The story, what very little there is of it, involves weird loner Rowan North (Neil Casey) and some nonsense about opening a portal to the afterlife and flooding the city with ghosts, his plan literally makes no sense. And then there's the government agents who call on the Ghostbusters for help, but want to publicly discredit them in order to convince everybody that ghosts aren't real even though (within the context of this movie) they obviously are. It's dumb. At one point (and this was rumoured before the movie's release by a leak from a source) there's also nearly a big song and dance number as the main bad guy has control of a possessed crowd of people and police force....thankfully this has been cut from the main movie, but it did happen as it plays out during the credits as an 'outtake' instead. There's no clever ending involving 'crossing the streams' (a major plot point of the original movie) either, just pretty much a relatively dull '4 girls zapping a random army of bright neon ghosts with lazers' face off. which is all over in about the same amount of time as it took the Fantastic Four to take down Doctor Doom at the very end of the most recent F4 movie. There's no real celebration, no feel good moment, anything like that, it all just limps to it's finish making you wonder why the hell you bothered watching it.

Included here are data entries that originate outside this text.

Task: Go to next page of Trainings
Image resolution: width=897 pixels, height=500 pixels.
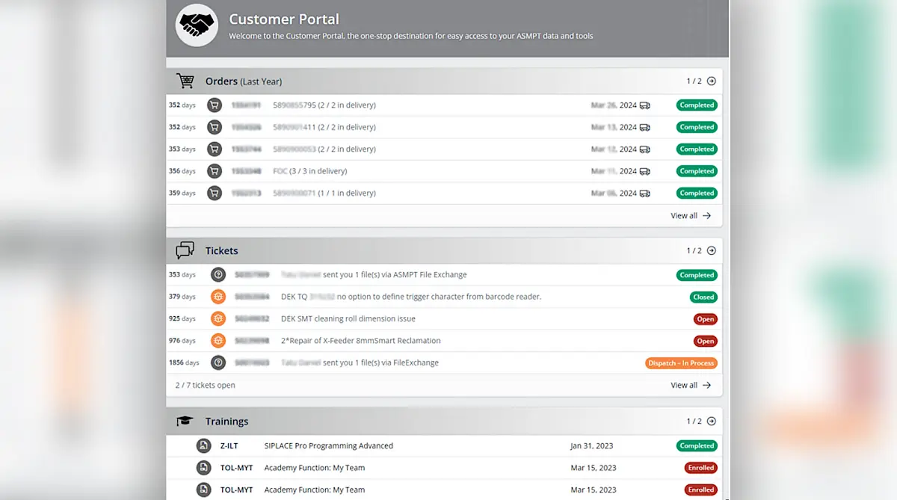Action: pyautogui.click(x=711, y=422)
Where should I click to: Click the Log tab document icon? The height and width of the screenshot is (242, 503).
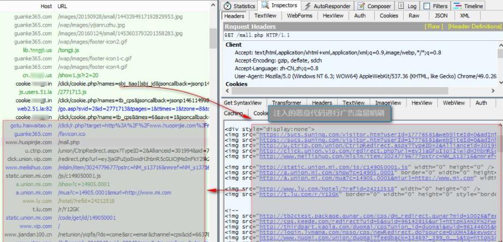[400, 6]
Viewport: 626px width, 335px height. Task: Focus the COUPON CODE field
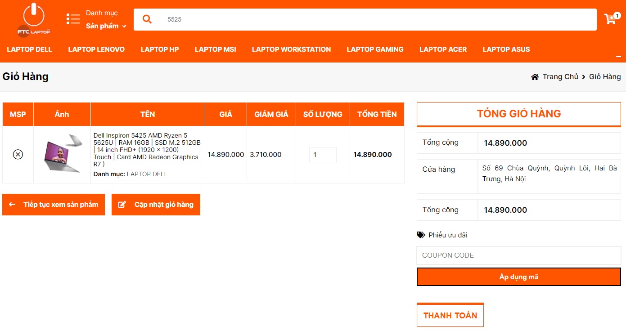coord(518,255)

Tellingly, the best parts of the movie are probably the cameos from the surviving original Ghostbusters, I won't give those away here but Dan Ackroyd's lines in particular made me smile at least. A couple of the best jokes towards the end involve nostalgia nods to Slimer and the Staypuft Marshmallow Man. Ultimately, it just makes you pine for what could have been, rather than the shit that gets served up instead

To be fair, over the course of the movie Kate McKinnon's character does become tolerable compared to the others, in a goofy mad scientist kind of way (Melissa McCarthy's role is easily the worst I've seen her in, Kristen Wiig seems vacant....the less said about Leslie Jones, the better). And for a child watching this for the first time who hasn't seen the originals, it's still a really cool concept. But this is really not a good film at all, and no amount of trying to defend it as progressive for women or anything like that will change that it's just a huge mess. The best movies of this type work when you take a ridiculous concept but make it believable and have likeable characters who gel together and make it work, rather than what Feig has done and reinvented it as comedy slapstick for the lowest common denominator WHICH YOU WILL LIKE, OTHERWISE YOU'RE SEXIST.

The scariest thing about it? A sequel is hinted at after the credits roll. Be afraid, be very afraid.